Jul 17, 2018

That Wrinkle Is Not New

When we're talking about the all-time list of Top 10 Oxymorons, "Russian Gun Rights" has to be in the conversation.

Yahoo News:

A Russian gun-rights activist who developed close relations with leaders of the National Rifle Association as well as conservative activists working with Donald Trump’s presidential campaign was arraigned Monday on charges she conspired to influence American politics on behalf of the Russian government.

Maria Butina, 29, who founded the Russian gun group “The Right to Bear Arms” and worked as the executive assistant to a top official of the Central Bank of the Russian Federation, was arrested Sunday by the FBI in Washington, D.C., where she had been living.

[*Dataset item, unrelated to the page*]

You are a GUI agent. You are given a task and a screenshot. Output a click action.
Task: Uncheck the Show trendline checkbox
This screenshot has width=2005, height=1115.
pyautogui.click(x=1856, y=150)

The charges allege that she visited the United States in 2015 and 2016 for the purposes of acting “as an agent” of the Russia, according to a criminal complaint released by the U.S. Justice Department on Monday afternoon, a few hours after President Trump and Russian President Putin met in Helsinki. Butina conspired to “exploit personal connections” with U.S. political figures and to “infiltrate organizations active in U.S. politics” and establish “back channel lines of communication” in an effort to advance Russian government interests, the complaint charges.

And just like "the good Germans", and "the ordinary Soviet citizens", and "the plain folk of Cambodia", and and and - the main question (as it always is) will be:

How did so many of us get so fucking stoopid?

It's not simple, but this classic from Driftglass gives a pretty good look at how this shit happens:


One day we will have to explain to the children what happened when Thurston Howell III lost his right mind and decided that for the sake of some tax cuts to make him incrementally more comfortable, his very bestest buddies in the whole, wide world were the Ultra Right Wing Gorgons down in Jesusland.

May I suggest the following?

The Story of Little Red State Fundy

Little Red State Fundy found a grain of hate.

"Who will help me plant the hate?" she asked.

"Not I," said the Moderate Republicans.

"Not I," said the Undecideds.

"Not I," said the Libertarians.

"Then I will," said Little Red State Fundy.

So she buried the hate in the bloody ground of the Old Confederacy. After a while it grew up paranoid and ignorant and violent.


This joint didn't get all fucked up yesterday, and we're not going to unfuck it by tomorrow.

Chop the wood. Carry the water.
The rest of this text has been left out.